Oleh Drs. Asmat Riady Lamallongeng
Dibawakan pada Sosialisasi temuan arkeologi oleh Tim Arkeologi Nasional
di Hotel Wisata Watampone
Latar Belakang
Catatan lokal Sulawesi Selatan yang dikenal dengan sebutan lontarak cukup banyak menggambarkan keadaan dan pengalaman masyarakat masa lampau. Catatan yang banyak tersebut pada umumnya bercorak kronik ataupun surek bilang (catatan harian) seorang raja. Tradisi menulis kronik dan catatan harian ini tanpaknya terhenti setelah memasuki abad – XVII dan informasi kesejarahan pada priode selanjutnya dapat diketahui dari karya pejabat kolonial Belanda, dalam bentuk laporan perjalanan dan arsip dokumen pemerintahan. Tentang apa yang menyebabkan tradisi menulis kronik dan catatan harian tersebut tidak berlanjut, sampai kini masih merupakan pertanyaan yang belum menemukan jawaban yang memadai.
Berbagai upaya telah dilakukan untuk mengungkapkan betapa tak ternilainya makna dan nilai budaya Bugis ditengah konfigurasi budaya bangsa yang meliputi segenap aspek kehidupan, kenegaraan termasuk kepemimpinan. Namun masih harus digali, dikaji melalui pendokumentasian, pengumpulan bukti-bukti arkeologi hingga penerbitan.
Khusus mengenai kerajaan Bone yang oleh banyak kalangan menganggap mulai terbentuk pada awal abad – XIV yang ditandai dengan munculnya sosok To Manurung tahun 1330, dapat dikatakan bahwa kerajaan ini banyak menyimpan tinggalan masa lalu yang patut untuk diteliti.

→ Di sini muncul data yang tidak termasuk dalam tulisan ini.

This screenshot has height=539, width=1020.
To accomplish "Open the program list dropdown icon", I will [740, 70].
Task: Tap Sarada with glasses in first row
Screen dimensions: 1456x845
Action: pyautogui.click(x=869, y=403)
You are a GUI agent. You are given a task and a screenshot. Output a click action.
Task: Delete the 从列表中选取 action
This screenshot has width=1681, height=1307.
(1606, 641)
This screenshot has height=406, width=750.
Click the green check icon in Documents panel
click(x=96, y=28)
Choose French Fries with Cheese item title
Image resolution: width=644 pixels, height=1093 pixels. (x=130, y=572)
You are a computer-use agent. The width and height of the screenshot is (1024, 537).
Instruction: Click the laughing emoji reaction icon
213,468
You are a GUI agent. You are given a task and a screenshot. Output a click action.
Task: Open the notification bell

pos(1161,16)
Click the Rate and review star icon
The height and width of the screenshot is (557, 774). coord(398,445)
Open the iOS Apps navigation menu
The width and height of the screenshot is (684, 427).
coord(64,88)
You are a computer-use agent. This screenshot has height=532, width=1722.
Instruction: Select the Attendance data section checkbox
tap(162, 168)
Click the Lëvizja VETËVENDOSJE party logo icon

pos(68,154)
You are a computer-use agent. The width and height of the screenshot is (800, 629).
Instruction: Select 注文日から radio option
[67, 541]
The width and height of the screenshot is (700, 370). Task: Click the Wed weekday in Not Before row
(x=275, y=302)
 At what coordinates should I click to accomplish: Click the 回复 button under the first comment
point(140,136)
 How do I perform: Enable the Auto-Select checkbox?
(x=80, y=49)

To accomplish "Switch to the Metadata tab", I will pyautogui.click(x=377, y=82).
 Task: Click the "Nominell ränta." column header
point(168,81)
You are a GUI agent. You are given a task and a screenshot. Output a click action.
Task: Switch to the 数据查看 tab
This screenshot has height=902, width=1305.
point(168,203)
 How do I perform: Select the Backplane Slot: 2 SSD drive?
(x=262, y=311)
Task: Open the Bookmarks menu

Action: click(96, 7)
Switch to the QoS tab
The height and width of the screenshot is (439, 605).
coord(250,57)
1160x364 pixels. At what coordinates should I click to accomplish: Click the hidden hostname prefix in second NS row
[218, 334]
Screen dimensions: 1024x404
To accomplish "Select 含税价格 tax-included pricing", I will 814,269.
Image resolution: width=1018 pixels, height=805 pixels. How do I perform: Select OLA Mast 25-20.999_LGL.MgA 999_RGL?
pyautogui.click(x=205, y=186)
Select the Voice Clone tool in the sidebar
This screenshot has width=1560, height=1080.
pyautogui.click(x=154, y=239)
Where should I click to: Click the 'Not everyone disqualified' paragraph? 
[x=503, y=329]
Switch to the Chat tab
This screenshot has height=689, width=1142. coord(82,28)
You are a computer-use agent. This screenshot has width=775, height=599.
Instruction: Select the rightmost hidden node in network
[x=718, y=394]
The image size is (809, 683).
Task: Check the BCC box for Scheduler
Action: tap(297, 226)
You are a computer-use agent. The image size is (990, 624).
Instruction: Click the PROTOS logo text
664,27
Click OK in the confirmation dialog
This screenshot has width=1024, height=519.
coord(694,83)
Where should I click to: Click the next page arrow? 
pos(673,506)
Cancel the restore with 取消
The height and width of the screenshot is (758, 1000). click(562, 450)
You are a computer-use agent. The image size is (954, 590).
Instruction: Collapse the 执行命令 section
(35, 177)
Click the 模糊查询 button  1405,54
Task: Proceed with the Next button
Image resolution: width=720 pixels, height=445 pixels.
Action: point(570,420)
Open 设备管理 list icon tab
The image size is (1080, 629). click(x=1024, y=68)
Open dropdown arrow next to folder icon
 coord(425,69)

Interpretasi kesejarahan tentang kerajaan Bone memang telah dilakukan oleh banyak pihak, berupa rekaman masa silam melalui berbagai tulisan dan pemaparan. Namun perolehan data lapangan melalui penggalian arkeologi untuk mendapatkan data faktual sebagai pendukung dalam mengungkap segala aspek dari aktivitas manusia di wilayah ini dimasa lampau, boleh dikata masih kurang dilakukan.
Walaupun kronik dan catatan harian penulisannya tanpak masih diliputi oleh rasa kritis dan ragu-ragu yang tergambar pada pernyataan awal ketika naskah kronik dan catatan harian itu ditulis. Seperti dijumpai pada awal naskah terdapat kalimat ; ajak kumabusung – ajak kumatula – rampe’ rampe’ aseng to le’ba (jangan kiranya aku menjadi busung – jangan kiranya aku mendapat laknat – menyebut dan menghitung nama raja terdahulu). Penulisan seperti ini tentunya dilakukan karena dikhawatirkan akan dilupakan oleh generasi kemudian tentang keadaan pendahulunya.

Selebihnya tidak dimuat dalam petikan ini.